A research team from the School of Mechanical Engineering, Zhejiang University, has published a paper titled "A deep learning-enabled visual-inertial fusion method for human pose estimation in occluded human-robot collaborative assembly scenarios" in Robotics and Computer-Integrated Manufacturing.

This research focuses on human-centric smart manufacturing scenarios, proposing a visual-inertial fusion-based method for human pose estimation to mitigate the impact of occlusions in industrial environments. NOKOV motion capture system provided ground-truth human pose data for the study, for the validation of the proposed method.
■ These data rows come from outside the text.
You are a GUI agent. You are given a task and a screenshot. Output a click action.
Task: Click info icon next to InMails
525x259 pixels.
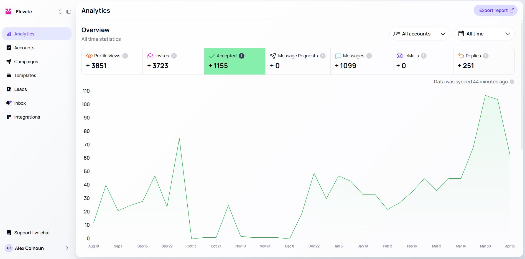424,56

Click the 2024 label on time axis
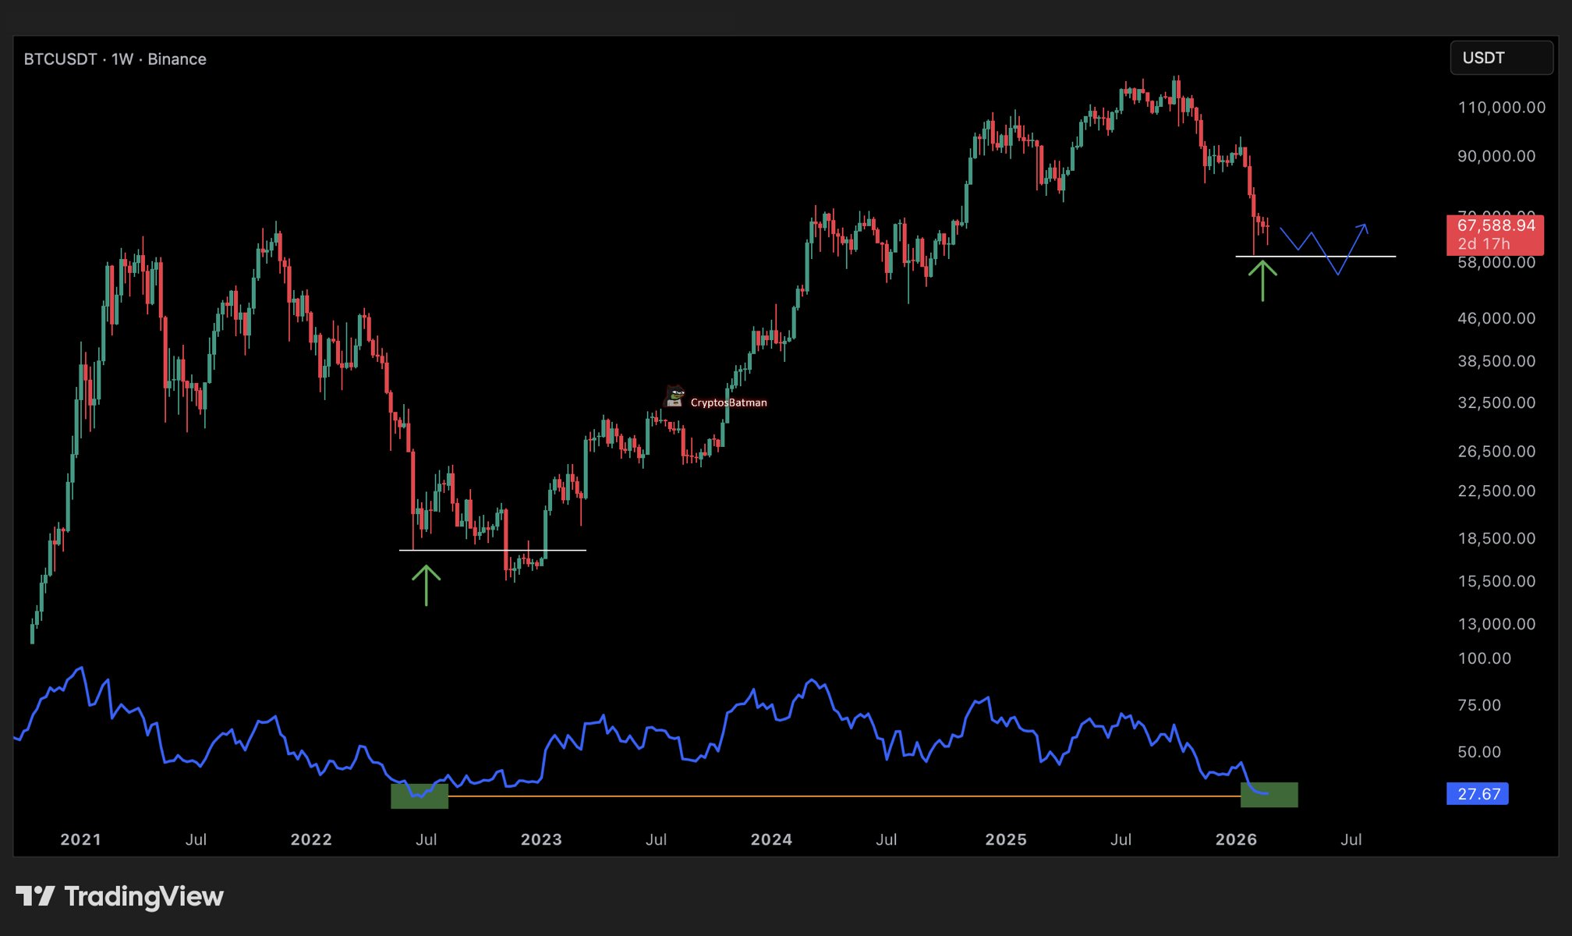771,839
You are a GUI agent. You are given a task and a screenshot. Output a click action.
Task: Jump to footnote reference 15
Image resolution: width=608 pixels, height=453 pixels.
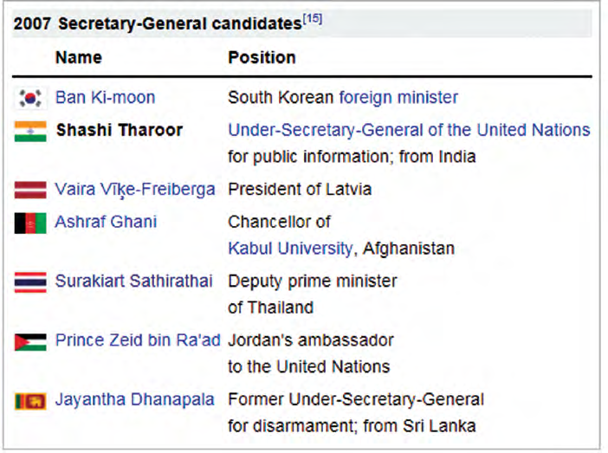(x=312, y=18)
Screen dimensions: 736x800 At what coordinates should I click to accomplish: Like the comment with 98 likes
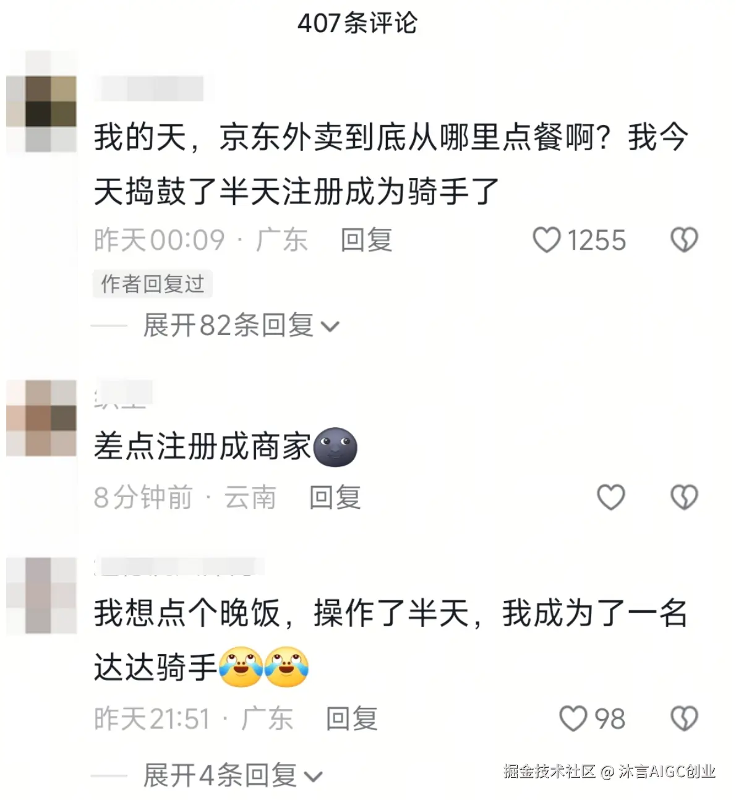tap(573, 718)
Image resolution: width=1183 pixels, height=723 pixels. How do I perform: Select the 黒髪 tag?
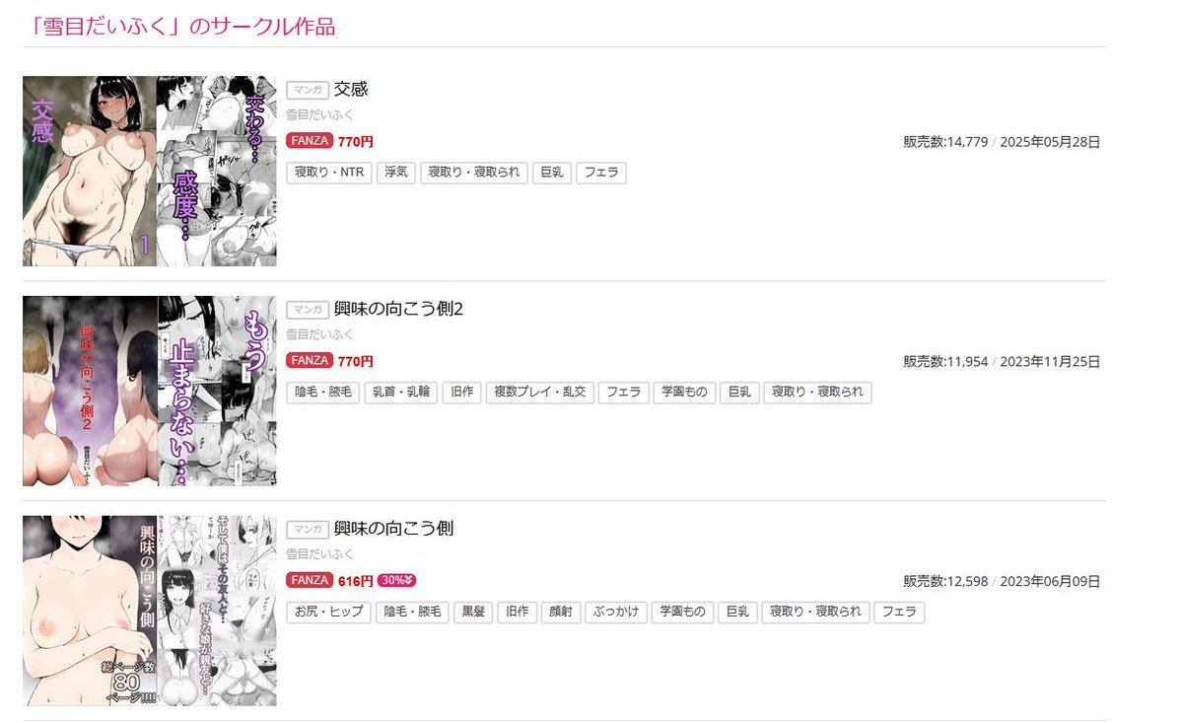click(x=472, y=612)
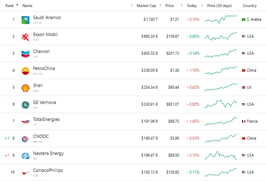This screenshot has height=181, width=266.
Task: Open Saudi Aramco 30-day price chart
Action: 220,19
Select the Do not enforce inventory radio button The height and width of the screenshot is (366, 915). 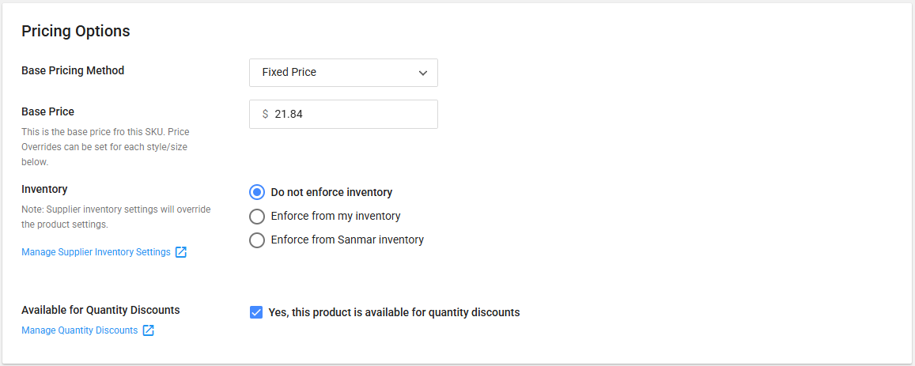tap(256, 192)
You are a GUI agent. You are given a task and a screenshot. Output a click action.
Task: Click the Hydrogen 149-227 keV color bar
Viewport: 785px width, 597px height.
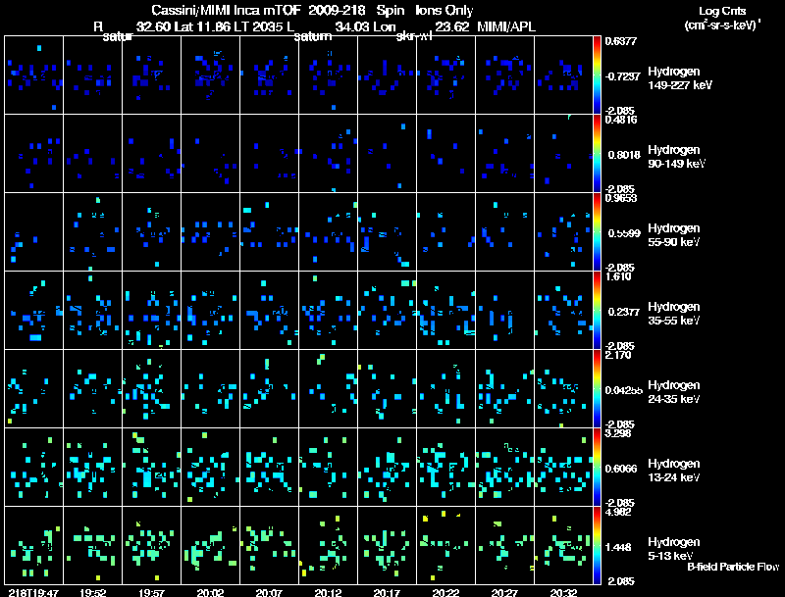pos(597,75)
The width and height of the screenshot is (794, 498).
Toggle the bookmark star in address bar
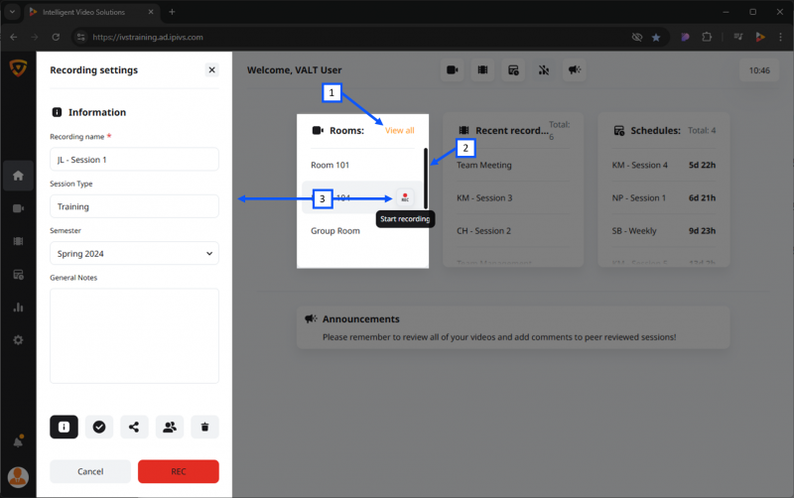point(656,37)
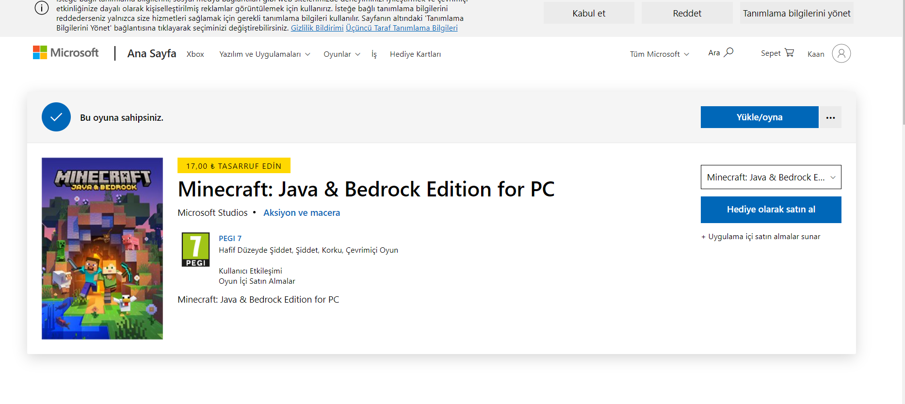Image resolution: width=905 pixels, height=404 pixels.
Task: Open the search magnifier icon
Action: coord(728,52)
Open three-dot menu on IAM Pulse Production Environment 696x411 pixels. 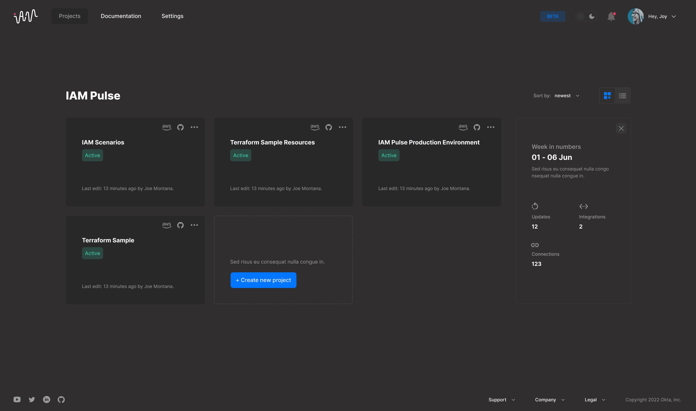point(490,127)
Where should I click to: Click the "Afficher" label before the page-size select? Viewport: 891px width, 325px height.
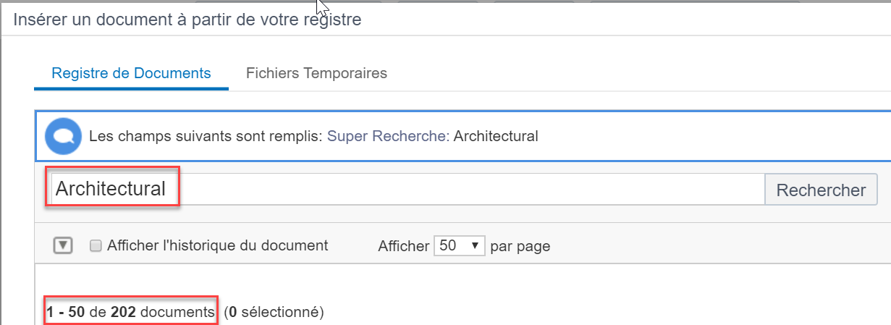(x=404, y=246)
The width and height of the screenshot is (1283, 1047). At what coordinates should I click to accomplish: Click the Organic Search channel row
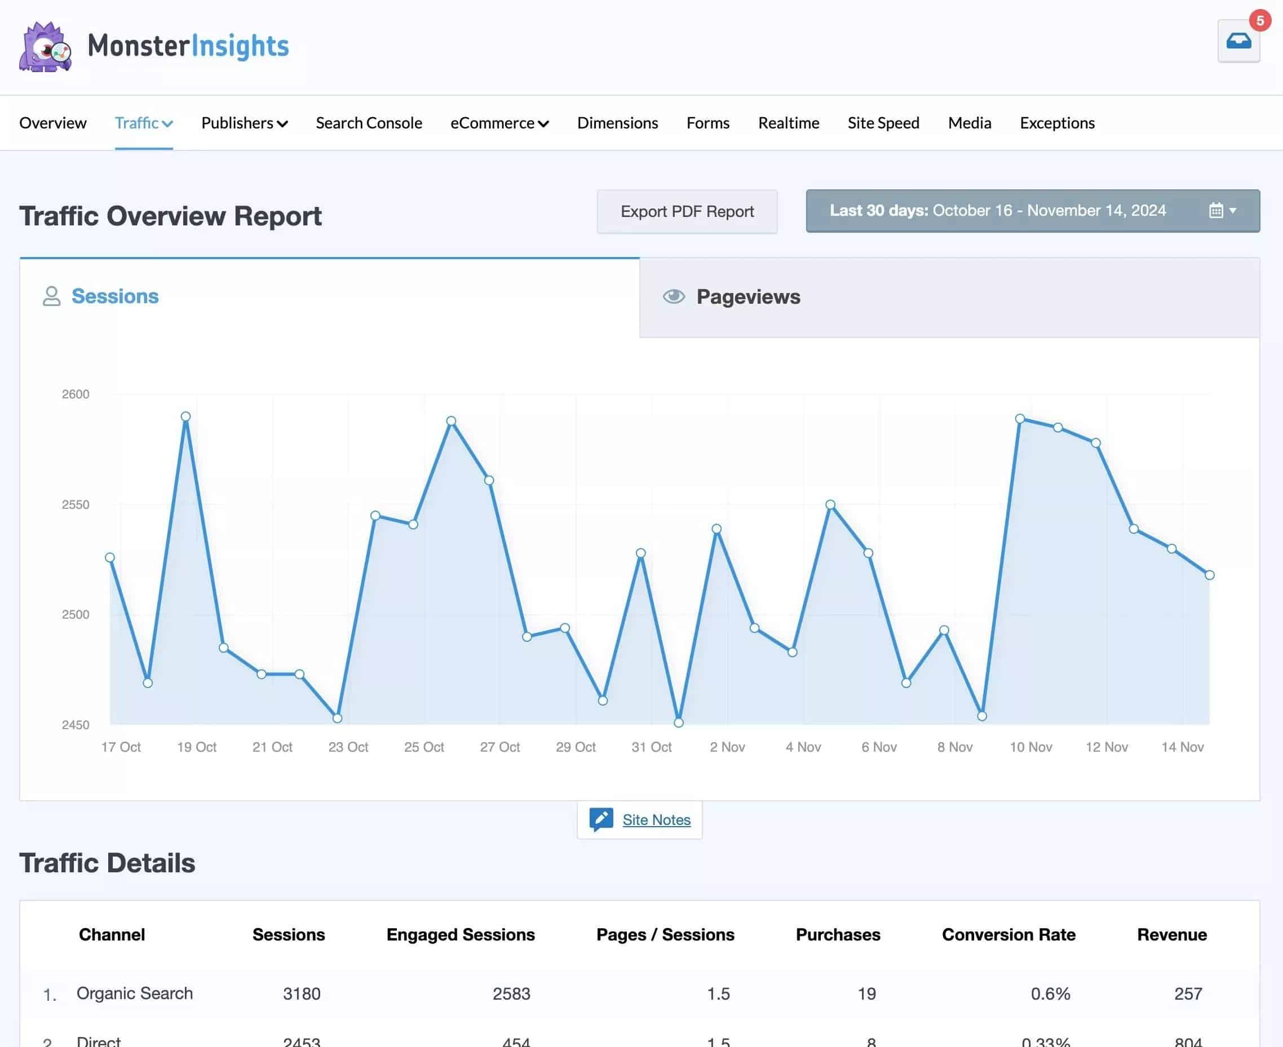[135, 993]
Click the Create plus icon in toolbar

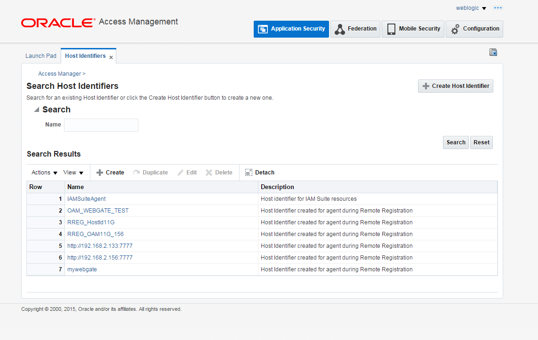[x=101, y=172]
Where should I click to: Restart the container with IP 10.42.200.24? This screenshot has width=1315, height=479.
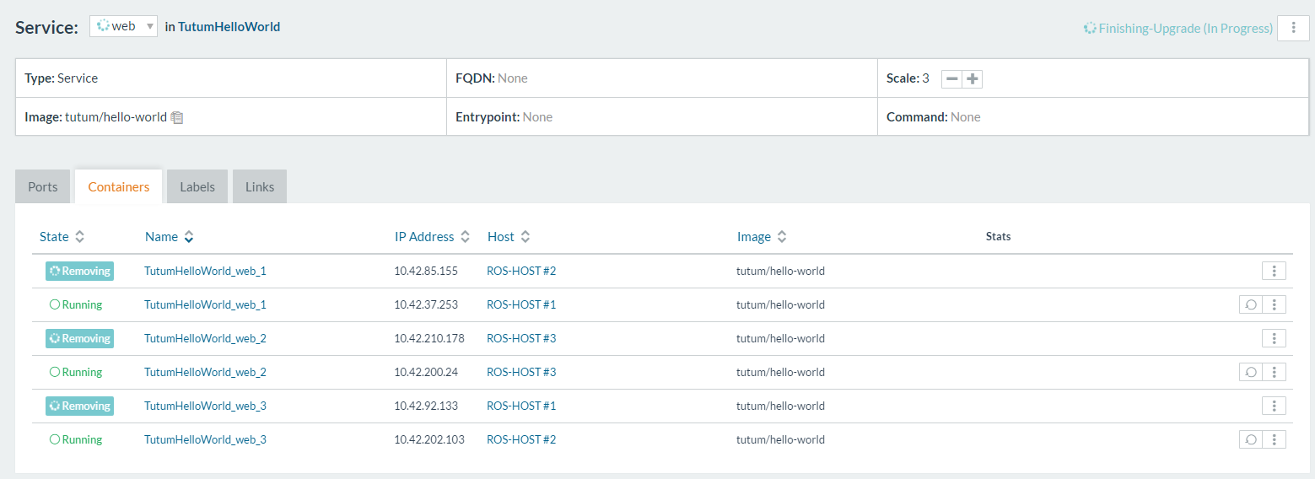pyautogui.click(x=1251, y=372)
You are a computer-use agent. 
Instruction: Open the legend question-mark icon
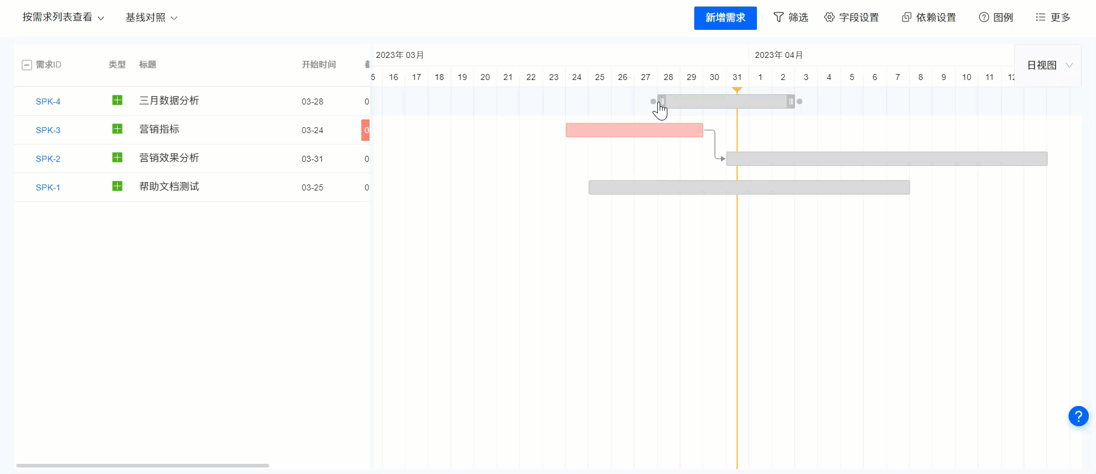pyautogui.click(x=984, y=17)
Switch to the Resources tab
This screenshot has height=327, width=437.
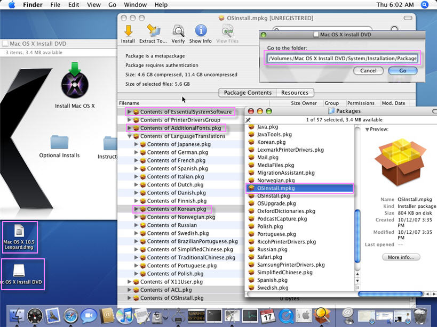click(295, 93)
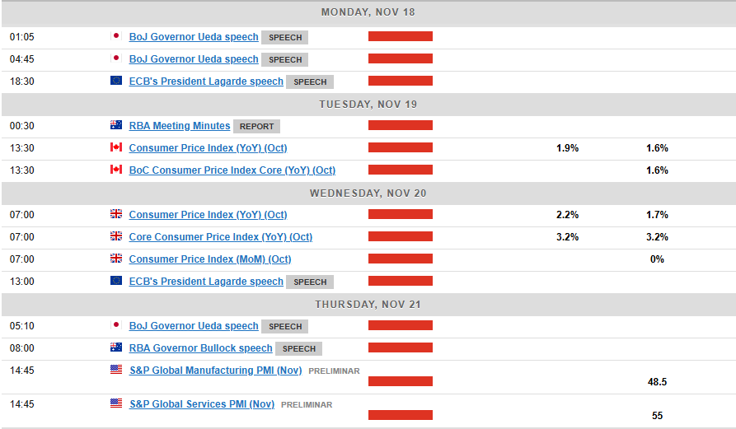The width and height of the screenshot is (736, 429).
Task: Click Australian flag beside RBA Meeting Minutes
Action: (115, 126)
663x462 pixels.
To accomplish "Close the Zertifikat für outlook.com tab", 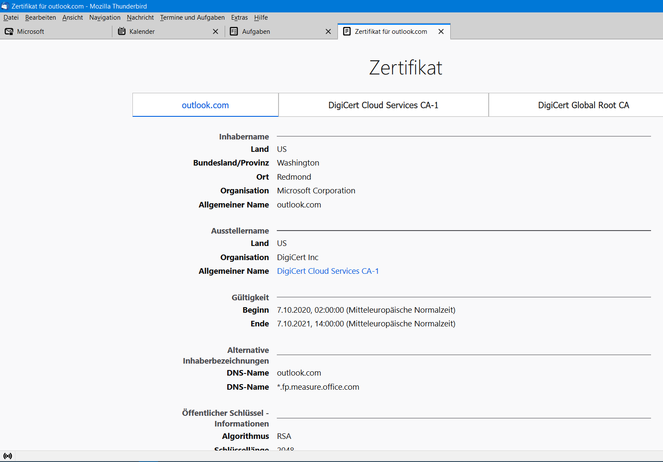I will click(x=441, y=32).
Compared to state-of-the-art methods, the proposed Human Pose Estimation (HPE) method demonstrates higher accuracy on both public and custom datasets and exhibits robustness in occluded scenarios. The contributions of this work are summarized as follows:
1. A novel visual-inertial fusion-based HPE method is developed for occluded Human-Robot Collaboration (HRC) scenarios. It utilizes a single RGB camera and sparse IMUs as inputs, balancing algorithmic performance and operator comfort.
2. A part-specific cross-modal transformer-based fusion block is designed to integrate spatial features from different modalities, facilitating effective data fusion.
3. a. Comprehensive experiments conducted on two public datasets and a synthetic-occlusion dataset demonstrate the competitive performance and occlusion robustness of the proposed method. b. An HPE dataset collected from an HRC assembly process, containing video, IMU data, and 3D ground truth annotations, is developed to validate the application performance.
This work validates the performance and robustness of the proposed visual-inertial fusion-based HPE method across various scenarios. During the construction of the custom dataset, the high-precision ground truth data provided by NOKOV optical motion capture system was utilized to assess the accuracy of the proposed method (Figs. 9, 10, 11).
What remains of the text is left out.